Sharing services among local governments is not a new concept. Local governments collaborating with other local governments has been going on for years.
During the 10 years I served as North Hempstead Town supervisor, I not only aggressively pursued the sharing of municipal services in my town of 31 villages and 11 school districts, but found common ground working together with then-supervisor and now County Executive Steve Bellone.
Working together again in response to Gov. Andrew Cuomo’s Shared Service Initiative, Mr. Bellone and I, along with a talented array of county executive staff and municipal leaders from across Suffolk County, created SuffolkShare — a virtual catalogue of municipal services by local municipalities offered to all participating local governments in Suffolk County.
Our Suffolk County team accepted Mr. Cuomo’s challenge to create significant taxpayer savings by working collaboratively with our sister governments in providing services and procuring goods.
I believe the governor understood that the potential to save millions of taxpayer dollars was at our fingertips if local governments would focus on how to expand the current ad hoc approach to sharing services. He put forward a law that required that we make the effort. The results are astounding.
Under Mr. Bellone’s leadership, we adopted SuffolkShare — the most comprehensive shared services plan in the state.
According to an independent review by the Rockefeller Institute of Government, the Benjamin Center at SUNY/New Paltz and the Center for Technology in Government at SUNY/Albany, our plan was ranked among the most ambitious in the state, with the highest savings expected to be achieved on an annual basis. Suffolk County and our local partners are projected to save nearly $37 million over the next two years.
The genius of the countywide Shared Services Initiative is that it empowers local leaders to determine the best course of action for their municipalities. It also inspires us to speak to each other about the greatest challenges we face.

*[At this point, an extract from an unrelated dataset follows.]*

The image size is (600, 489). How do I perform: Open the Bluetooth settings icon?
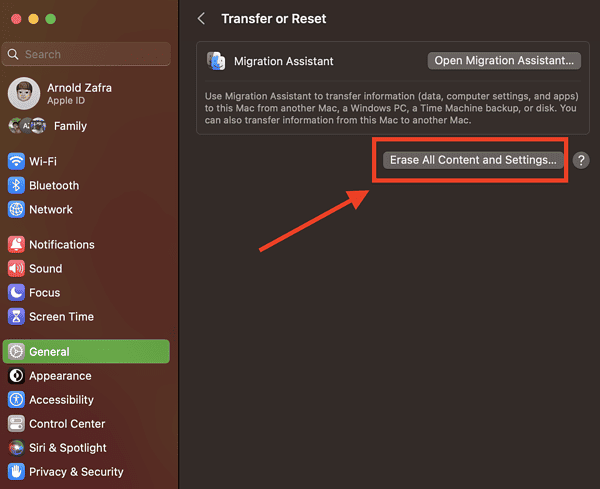pos(16,186)
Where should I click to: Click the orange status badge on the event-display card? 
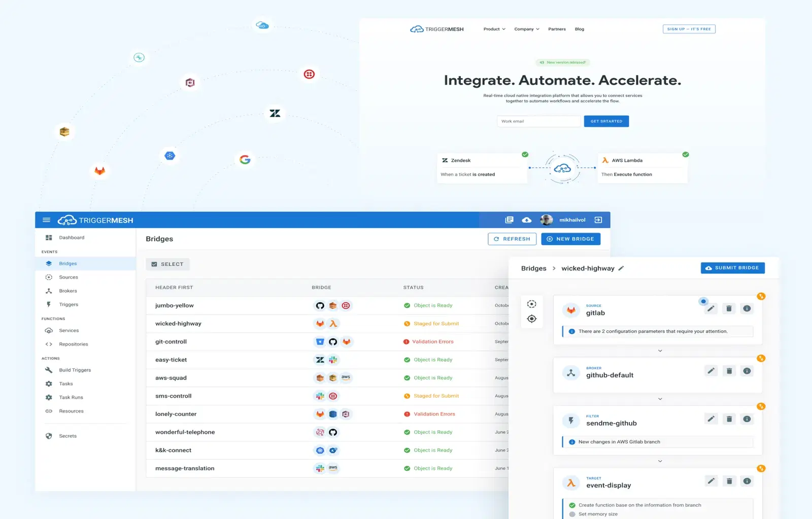coord(761,469)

One such challenge is, of course, health care. In Suffolk County, health care spending accounts for more than 15 percent of the annual operating budget, and all local governments face the same challenge in managing rising health care costs. In fact, our Suffolk County Shared Services Panel agreed to form a subcommittee to offer suggestions to state legislators regarding ways to reduce burdensome regulations that make this process more difficult. Presently, however, local governments cannot under the law pool health insurance plans to form larger municipal health care consortiums in order to reduce costs.
Thankfully, the governor has agreed to tackle this issue by directing the state Department of Financial Services to make it easier for counties, towns, villages and others to create health consortiums. We must ensure that health care costs remain affordable to taxpayers without compromising our contractual obligations to our employees and their families.
This and countless other examples are why the governor’s proposal to make the Shared Services Panels permanent makes sense. By working together on a regular basis, year in and year out, our local municipal governments can achieve so much more while saving taxpayer dollars at every turn.
Jon Kaiman is the deputy Suffolk County executive.